(DATA FOR ANALYSIS Opens)

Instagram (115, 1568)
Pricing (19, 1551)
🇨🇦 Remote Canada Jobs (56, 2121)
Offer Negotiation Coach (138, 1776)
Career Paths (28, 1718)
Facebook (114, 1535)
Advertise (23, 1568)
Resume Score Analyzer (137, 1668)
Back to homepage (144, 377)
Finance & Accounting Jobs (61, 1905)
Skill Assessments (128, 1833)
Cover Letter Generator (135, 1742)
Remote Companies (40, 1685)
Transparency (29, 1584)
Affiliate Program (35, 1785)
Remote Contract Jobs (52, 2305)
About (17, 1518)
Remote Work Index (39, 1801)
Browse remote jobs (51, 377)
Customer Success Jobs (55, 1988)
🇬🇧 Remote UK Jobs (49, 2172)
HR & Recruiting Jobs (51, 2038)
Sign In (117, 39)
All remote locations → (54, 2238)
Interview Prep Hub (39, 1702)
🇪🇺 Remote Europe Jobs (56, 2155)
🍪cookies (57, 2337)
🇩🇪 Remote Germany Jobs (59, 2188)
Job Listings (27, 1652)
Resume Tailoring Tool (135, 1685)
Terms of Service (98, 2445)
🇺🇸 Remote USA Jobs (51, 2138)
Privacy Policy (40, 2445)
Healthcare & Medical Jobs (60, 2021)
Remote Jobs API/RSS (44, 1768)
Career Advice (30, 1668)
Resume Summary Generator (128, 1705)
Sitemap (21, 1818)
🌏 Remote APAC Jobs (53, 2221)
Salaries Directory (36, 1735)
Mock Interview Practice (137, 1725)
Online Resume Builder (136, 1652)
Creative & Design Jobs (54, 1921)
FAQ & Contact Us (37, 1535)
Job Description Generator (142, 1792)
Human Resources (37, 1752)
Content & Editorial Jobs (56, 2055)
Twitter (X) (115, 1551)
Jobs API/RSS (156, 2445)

(DATA FOR ANALYSIS Closes)
(DATA FOR ANALYSIS Opens)

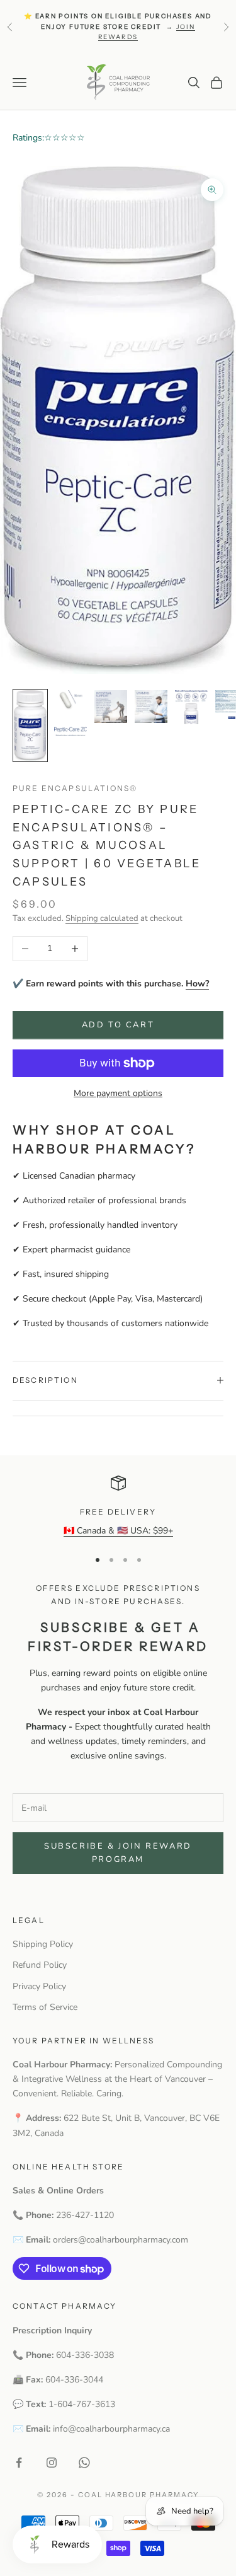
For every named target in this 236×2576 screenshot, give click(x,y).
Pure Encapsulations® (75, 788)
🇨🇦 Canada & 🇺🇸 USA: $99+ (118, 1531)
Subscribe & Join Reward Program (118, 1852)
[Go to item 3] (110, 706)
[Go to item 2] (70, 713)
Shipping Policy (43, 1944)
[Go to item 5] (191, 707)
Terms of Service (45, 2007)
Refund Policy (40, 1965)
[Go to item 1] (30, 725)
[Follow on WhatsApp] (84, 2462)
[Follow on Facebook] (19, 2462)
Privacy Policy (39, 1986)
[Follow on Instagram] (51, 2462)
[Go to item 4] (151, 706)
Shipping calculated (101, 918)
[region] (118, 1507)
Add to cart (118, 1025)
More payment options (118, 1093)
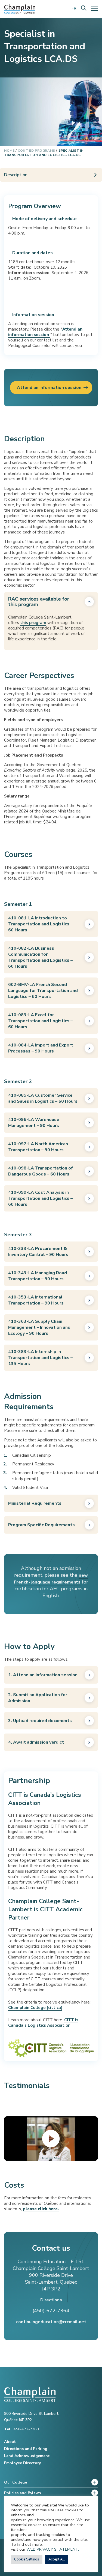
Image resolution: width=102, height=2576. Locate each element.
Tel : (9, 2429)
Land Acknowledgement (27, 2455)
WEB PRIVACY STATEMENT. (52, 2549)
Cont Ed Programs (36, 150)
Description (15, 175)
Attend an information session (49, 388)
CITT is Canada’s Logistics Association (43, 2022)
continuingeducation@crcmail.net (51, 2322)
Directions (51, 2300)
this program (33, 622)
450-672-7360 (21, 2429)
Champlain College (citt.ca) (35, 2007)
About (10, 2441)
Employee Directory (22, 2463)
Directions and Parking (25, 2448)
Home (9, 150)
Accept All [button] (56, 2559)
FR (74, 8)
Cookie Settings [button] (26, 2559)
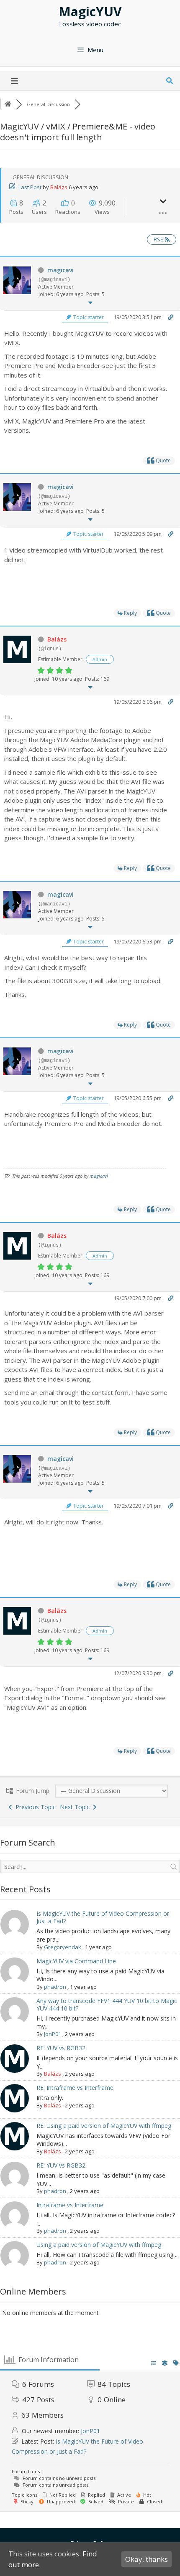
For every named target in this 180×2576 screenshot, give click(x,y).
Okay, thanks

(DATA FOR ANALYSIS Closes)
(DATA FOR ANALYSIS Opens)

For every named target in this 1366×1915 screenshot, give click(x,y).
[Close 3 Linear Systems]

(DATA FOR ANALYSIS Closes)

WHAT NEEDS TO BE DONE:
Please copy the lines above from the line with "Instagram (115, 1568)" up to and including the line with "Cover Letter Generator (135, 1742)", exactly as written and with nothing else.

TASK RESULT:
Instagram (115, 1568)
Pricing (19, 1551)
🇨🇦 Remote Canada Jobs (56, 2121)
Offer Negotiation Coach (138, 1776)
Career Paths (28, 1718)
Facebook (114, 1535)
Advertise (23, 1568)
Resume Score Analyzer (137, 1668)
Back to homepage (144, 377)
Finance & Accounting Jobs (61, 1905)
Skill Assessments (128, 1833)
Cover Letter Generator (135, 1742)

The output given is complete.